Like many autodidactic web workers out there, I never received a formal indoctrination in my various fields of expertise. Sure, I learned some useful things in college, but there’s a wide gap between my education and my professional ability. Realizing this, and the fact that I learned at least half of my professional disciplines on the job, I came up with this list of three things you need to be an expert in just about anything.

1. Knowledge – Know What You’re Talking About

This one’s just common sense. In order to be an expert, you have to have expertise. You have to know your subject inside and out. If it has some sort of functional application, you must also be able to work with it. Without knowledge, you can sound like an expert, and people may even regard you as such, but you’ll inevitably give yourself away as a fraud.

2. Confidence – Regard Yourself as an Expert

Knowledge is not enough without the confidence to apply it. That is, you can’t just have the right answers; you have to trust that your answers are correct. Often, this means you have to fail a few times. That’s fine. In fact, it’s something most experts go through in their professional development. Learn from your mistakes and use those experiences to build confidence.

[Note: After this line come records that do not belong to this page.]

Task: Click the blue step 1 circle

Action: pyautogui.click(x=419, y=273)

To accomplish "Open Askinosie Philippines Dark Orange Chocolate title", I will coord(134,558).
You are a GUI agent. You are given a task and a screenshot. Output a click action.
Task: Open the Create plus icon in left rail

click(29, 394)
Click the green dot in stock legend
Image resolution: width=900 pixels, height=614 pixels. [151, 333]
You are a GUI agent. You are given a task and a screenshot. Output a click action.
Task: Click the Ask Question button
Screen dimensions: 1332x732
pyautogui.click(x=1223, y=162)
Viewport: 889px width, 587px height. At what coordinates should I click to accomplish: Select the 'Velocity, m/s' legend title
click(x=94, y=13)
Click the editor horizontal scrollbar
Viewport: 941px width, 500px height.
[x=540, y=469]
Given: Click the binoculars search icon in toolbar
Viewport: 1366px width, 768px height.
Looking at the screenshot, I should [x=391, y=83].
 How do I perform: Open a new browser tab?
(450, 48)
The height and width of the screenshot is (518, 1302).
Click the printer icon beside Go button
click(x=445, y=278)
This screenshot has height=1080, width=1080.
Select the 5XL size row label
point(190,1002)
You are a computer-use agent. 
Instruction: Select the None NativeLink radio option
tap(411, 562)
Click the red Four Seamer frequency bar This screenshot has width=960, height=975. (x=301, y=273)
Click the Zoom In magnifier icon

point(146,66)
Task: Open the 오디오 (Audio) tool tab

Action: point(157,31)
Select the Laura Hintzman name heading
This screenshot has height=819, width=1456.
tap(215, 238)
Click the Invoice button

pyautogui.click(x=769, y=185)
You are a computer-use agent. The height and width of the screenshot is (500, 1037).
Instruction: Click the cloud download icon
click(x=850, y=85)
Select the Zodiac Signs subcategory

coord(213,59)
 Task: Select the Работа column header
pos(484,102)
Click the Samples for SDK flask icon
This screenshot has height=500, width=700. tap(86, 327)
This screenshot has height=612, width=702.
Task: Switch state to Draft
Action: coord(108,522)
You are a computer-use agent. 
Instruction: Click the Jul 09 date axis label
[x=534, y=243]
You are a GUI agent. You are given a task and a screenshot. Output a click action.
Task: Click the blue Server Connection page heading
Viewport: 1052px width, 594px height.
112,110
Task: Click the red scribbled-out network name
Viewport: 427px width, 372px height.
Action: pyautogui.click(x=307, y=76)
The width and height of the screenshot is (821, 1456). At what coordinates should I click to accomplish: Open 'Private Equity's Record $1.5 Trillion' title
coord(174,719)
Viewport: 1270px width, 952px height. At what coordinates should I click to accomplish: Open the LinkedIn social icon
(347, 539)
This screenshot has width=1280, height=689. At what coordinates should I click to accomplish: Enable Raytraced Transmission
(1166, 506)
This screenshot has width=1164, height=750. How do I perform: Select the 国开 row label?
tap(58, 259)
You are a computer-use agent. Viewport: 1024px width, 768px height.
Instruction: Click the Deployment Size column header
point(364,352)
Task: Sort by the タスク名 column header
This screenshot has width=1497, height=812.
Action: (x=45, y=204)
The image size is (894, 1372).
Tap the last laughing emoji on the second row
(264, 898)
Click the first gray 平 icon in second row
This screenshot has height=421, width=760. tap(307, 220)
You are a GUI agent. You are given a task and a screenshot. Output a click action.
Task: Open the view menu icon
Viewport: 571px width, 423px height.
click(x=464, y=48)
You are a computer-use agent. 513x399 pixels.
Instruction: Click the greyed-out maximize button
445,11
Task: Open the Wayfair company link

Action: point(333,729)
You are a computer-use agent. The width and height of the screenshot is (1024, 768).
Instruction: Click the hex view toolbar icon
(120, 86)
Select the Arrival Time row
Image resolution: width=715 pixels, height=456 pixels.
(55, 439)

3. Voice – Get Others to Recognize Your Expertise

Knowledge and the confidence to apply it are enough to be an expert. Without voice, though, you’ll never be recognized as an expert by your peers. You’ll be a master of your subject, but never a leader in it. To make that leap, you have to make your opinions heard. Join in the discussions of your niche. Pioneer new advances and ways of thinking. Publish well-thought-out opinions on current and emerging trends. As others hear you, you will garnish a reputation as an expert.

Discussion

Granted, there are plenty of so-called “experts” out there who lack one of more of these three things. Beyond what I’ve listed, however, is there anything else that you need to be an expert in anything? Share your thoughts in the comments below.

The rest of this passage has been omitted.